#### Work to complete
Return all entries precisely as they stand, without the images.

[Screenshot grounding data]
----

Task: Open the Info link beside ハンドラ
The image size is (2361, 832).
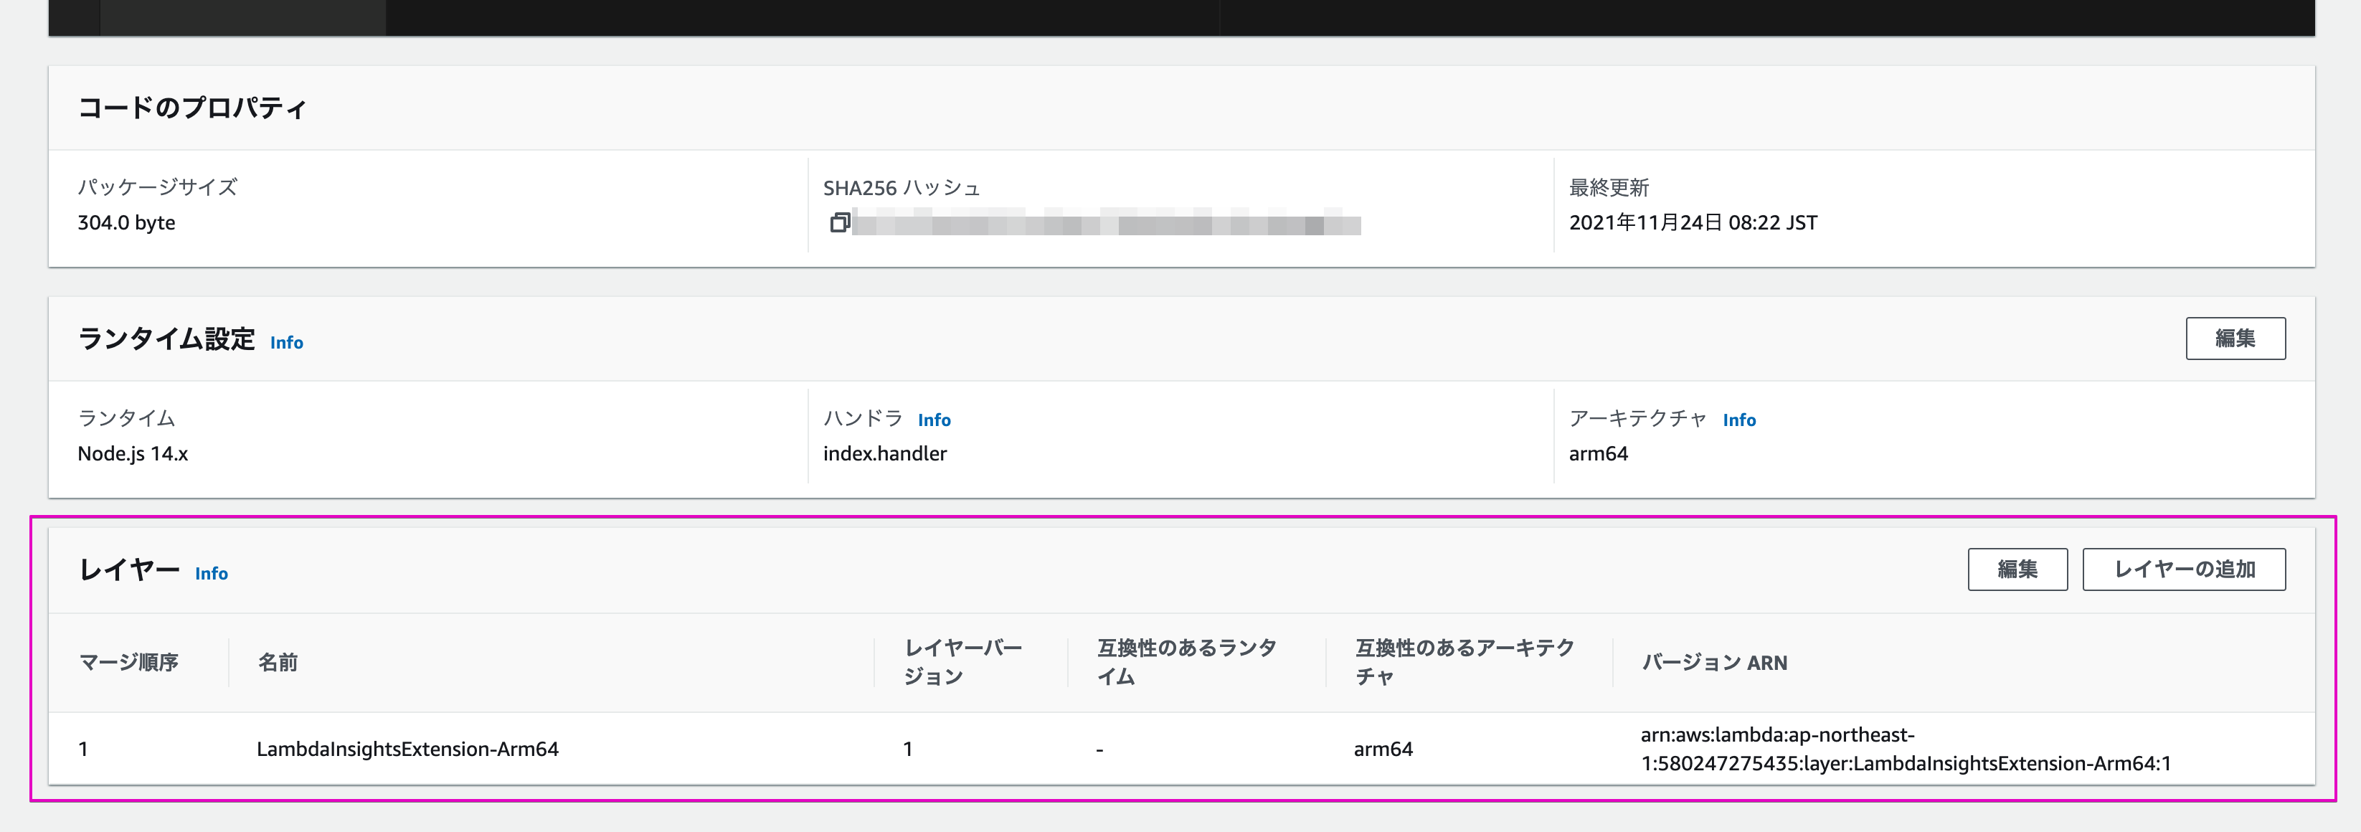Action: [x=935, y=420]
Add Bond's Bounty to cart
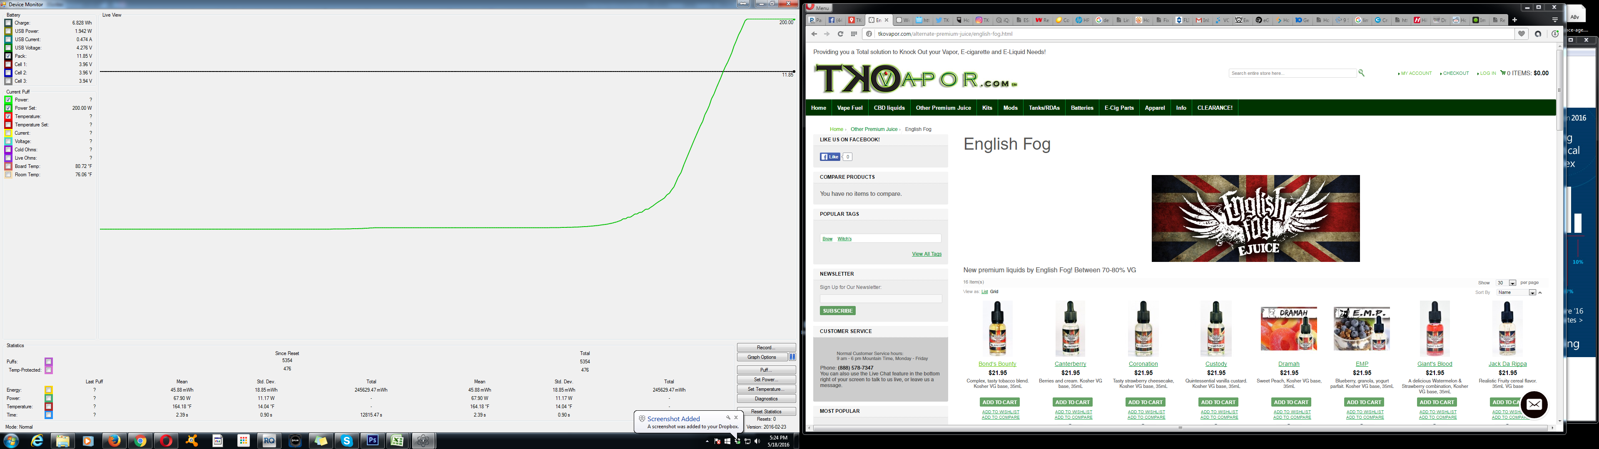Viewport: 1599px width, 449px height. pos(999,402)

----

#### The completed task
Task: Open the Info link beside ハンドラ
The image size is (2361, 832).
Action: [x=935, y=420]
Add Bond's Bounty to cart
Viewport: 1599px width, 449px height. pos(999,402)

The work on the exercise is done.